The extra dimensions of insight are added to a 3D model by incorporating schedules to show build progress as it appears in the project plan, adding costs as the materials are incorporated and the build evolves. By integrating modelling, documenting, and scheduling, managers can gain access to all relevant real-time build information. Moreover, it enables faster progression to the handover point to operations, potentially saving millions of dollars in time and efficiency.

The real-time data gives project managers the ability to run simulations testing hypothetical scenarios along with predicting outcomes – all from before ground is broken, right through to when the building is occupied and being used.

Digital twins also provide more insight into the serviceability of an asset during its operational lifespan and enable a more proactive approach to supporting and extending its lifespan to ultimately reduce uncertainty, delays, and mistakes.

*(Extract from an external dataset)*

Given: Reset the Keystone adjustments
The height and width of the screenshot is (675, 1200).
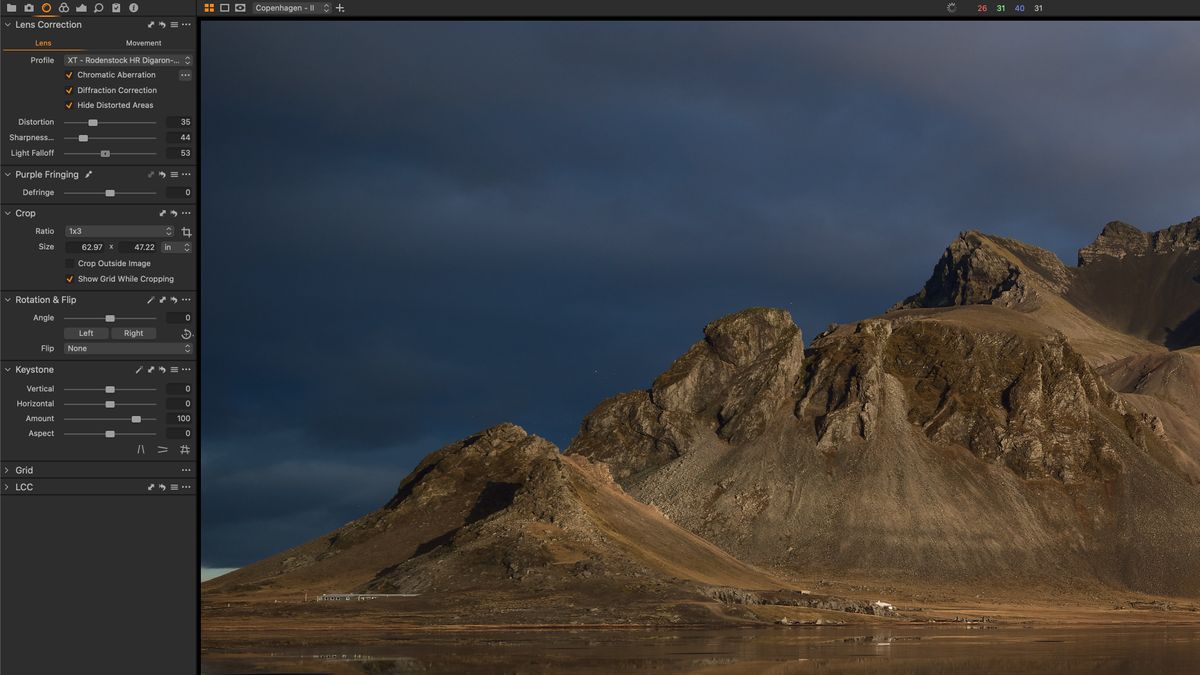Looking at the screenshot, I should click(161, 369).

Legislation is a sure way to drive change, particularly in commercial environments where choices of short-term cost can be favoured over longer-term benefits. With such a full pipeline of work ahead, and whilst the sector is the darling of COVID 19 economic recovery, Australian governments at all levels have a once-in-a-lifetime opportunity to direct the construction sector and building owners and operators to accelerate their digital transformation to create better outcomes at all levels, and critically to help deliver on net zero by 2050.